Give back the line in the listing below that contains "Screen dimensions: 1372x884" and all remaining lines, retyped exactly, through the last line.

..........

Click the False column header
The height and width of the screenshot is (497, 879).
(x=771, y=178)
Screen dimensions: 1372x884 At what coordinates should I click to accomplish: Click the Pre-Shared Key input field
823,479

..........

**Response area**
Screen dimensions: 1372x884 At what coordinates should I click to accomplish: Click the Pre-Shared Key input field
823,479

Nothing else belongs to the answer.